A KAHUN MATHEMATICAL FRAGMENT
John A.R. Legon
[Based on the author's article in Discussions in Egyptology 24 (1992), p.21-24]
Among the various papyri discoveredby Flinders Petrie in the Middle Kingdom town of El-Lahun (Kahun) were found some fragments dealing with mathematical problems, some of which were understood at the time by F.L. Griffith , while others were explained by Schack-Schackenburg . The problem represented by columns 11 and 12 of Kahun fragment IV.3, however, was not fully understood, and much confusion has resulted from the analysis by R.J. Gillings . In the present article we will show that contrary to Gillings' view, the text contains a straightforward and complete example of the Egyptian method of calculating an arithmetical progression.
The significance of the numbers written in hieratic in column 12 of the fragment (see fig. 1) was in fact first recognised by Moritz Cantor , who noticed that these numbers form the ten terms of an arithmetical progression with a common difference between the terms of 2/3 + 1/6 (or "3 '6 to use the notation of fig. 1). Cantor also realised that since the sum of the ten terms is just 100, the hieratic signs for 100 and 10 which stand at the head of column 12, probably denote this sum and the number of terms, and not the number 110 which was transcribed by Griffith. If the scribe had intended to write the number 110, then the hieratic sign for 10 would be expected to stand above the tail of the 100 sign, so that the two signs could be read together as a single value; but the tail of the 100 sign in fact only runs into the side of 10 sign because of the cramped working, viz: and the reading of these signs as two numbers is quite possible. The scribe has thus given a brief statement of the problem, which is to divide a quantity of 100 into 10 shares in arithmetical progression.

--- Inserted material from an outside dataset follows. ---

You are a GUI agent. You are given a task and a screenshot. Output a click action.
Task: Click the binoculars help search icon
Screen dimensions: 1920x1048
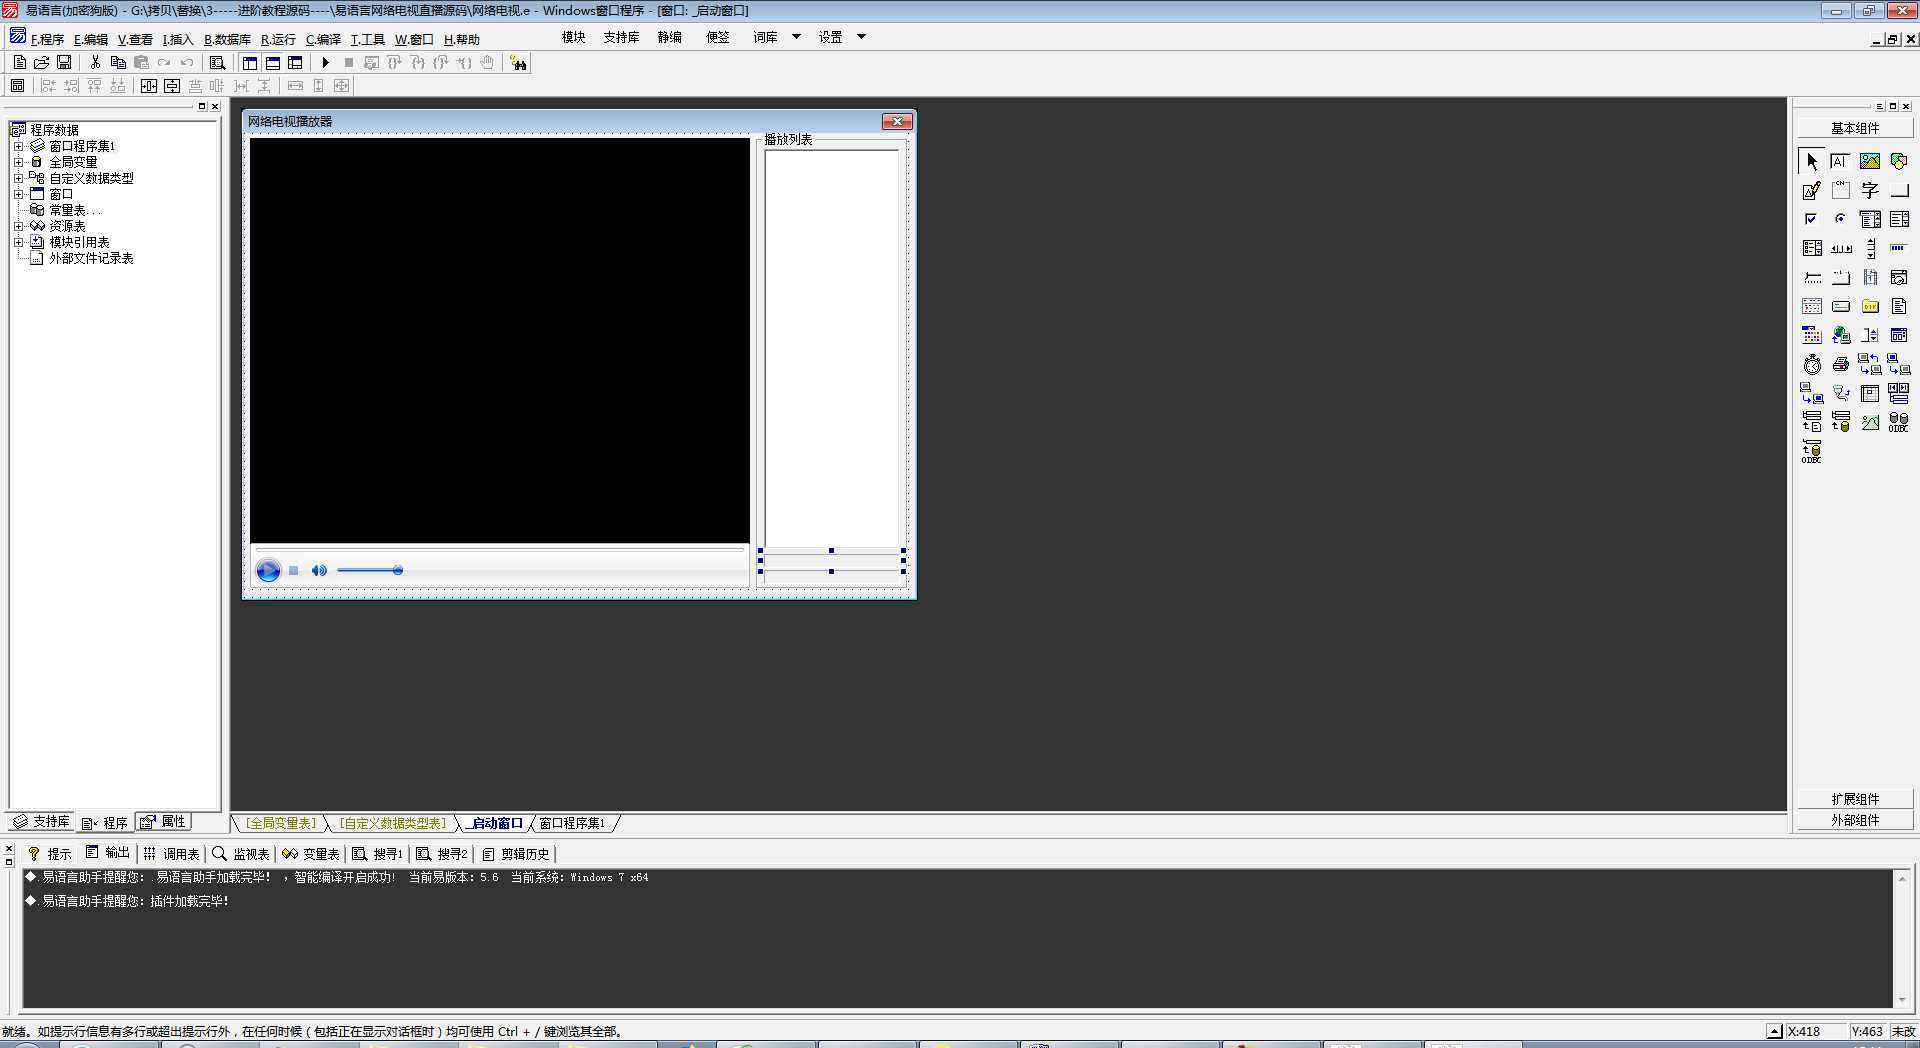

To explain why only ten terms in the series were actually recorded, when there was enough space on the papyrus for the scribe to write down several more terms if he had wanted to, Gillings wrote: "we may surmise that he was checking his progression totals, and when he reached 100, he thought he had finished at 110. Or he may just have got tired of the interminable subtractions" . In support of his theory, Gillings believed that the working in the adjacent column 11 of the text was a check multiplication for the thirteenth term of the series, and a stumbling block to the view that the series was intended to contain only ten terms. But in fact, the working is exactly of the form that we should expect for the Egyptian method of computing an arithmetical progression, when ten terms are required. This is proven by the other surviving example of a calculation of this type, in problem 64 in the Rhind Papyrus . Since Cantor also failed to explain the significance of column 11, however, it is now necessary to describe how the calculation was carried out.
Given a quantity of 100 which has to be divided into ten shares in arithmetical progression, these shares will have nine differences between them, and the interval between the smallest and largest of the shares will equal nine times the common difference. The largest share can be found by adding half the total interval to the average share. This calculation was performed by the scribe by multiplying half the common difference by the number of differences; and hence in column 11 of Kahun IV.3, for the common difference of "3 '6, the scribe multiplies '3 '12 by 9 with a result of 3 "3 '12. This is added to the average share which is simply 100/10 equals 10; and hence as shown at the top of column 12, the largest share will be (10 + 3 "3 '12) equals 13 "3 '12. From this largest share, the common difference of "3 '6 is repeatedly subtracted to give each of the lesser shares in turn, down to the smallest share of 6 '6 '12.
Now to explain why the common difference of "3 '6 was selected, it will be noted that the smallest share is about equal to half the largest share; and it seems very likely that an approximation to this simple relationship was the scribe's objective. The problem was thus to distribute a quantity of 100 into 10 shares in arithmetical progression, such that the smallest share should be equal to half the largest share. The scribe seems to have realized that the smallest and largest shares then had to represent one-third and two-thirds of their sum, which should amount to twice the average share, or just 20; and that the correct values for these shares was therefore 6 "3 and 13 '3. But in this case, the common difference between the shares had to equal one-ninth of 6 "3 or "3 '18 '54, which was an awkward quantity to deal with. The calculation was made easier by rounding up the common difference to "3 '6, with slight error so far as any practical distribution was concerned.
In problem 64 of the Rhind Papyrus, by way of comparison, it was required to divide 10 hekat of barley between ten men with a common difference equal to the Horus-eye fraction of '8 hekat. The largest share which resulted thus arbitrarily amounted to more than three times the smallest share. Problem 40 in the Rhind Papyrus deals with the distribution of loaves in arithmetical progression such that the two smallest shares amount to 1/7 of the three largest shares - a requirement which was apparently devised to make use of the chance property of a previously constructed progression. The Kahun fragment provides the only existing example where a distribution of shares in arithmetical progression appears to have been determined by a specific relationship between the smallest and largest shares.
. F.Ll. Griffith, Hieratic Papyri from Kahun and Gurob, 2 vols. (London, 1897). Vol.1, 16; vol.2, pl.VIII.
. H. Schack-Schackenburg, ZÄS 37 (1899), 78-9; ZÄS 38 (1900), 138-9.
. R.J. Gillings, Mathematics in the Time of the Pharaohs, (Cambridge, Mass., 1972), 176-180.
. M. Cantor, 'Die mathematischen Papyrusfragmente von Kahun', Orientalistische Litteratur-Zeitung vol.1 no.10 (1898), 306-8.
. Gillings op.cit., 80.
. T.E. Peet, The Rhind Mathematical Papyrus (Liverpool, 1923), 107-8. See also G. Robins and C.C.D. Shute, The Rhind Mathematical Papyrus (London, 1987), 42-3.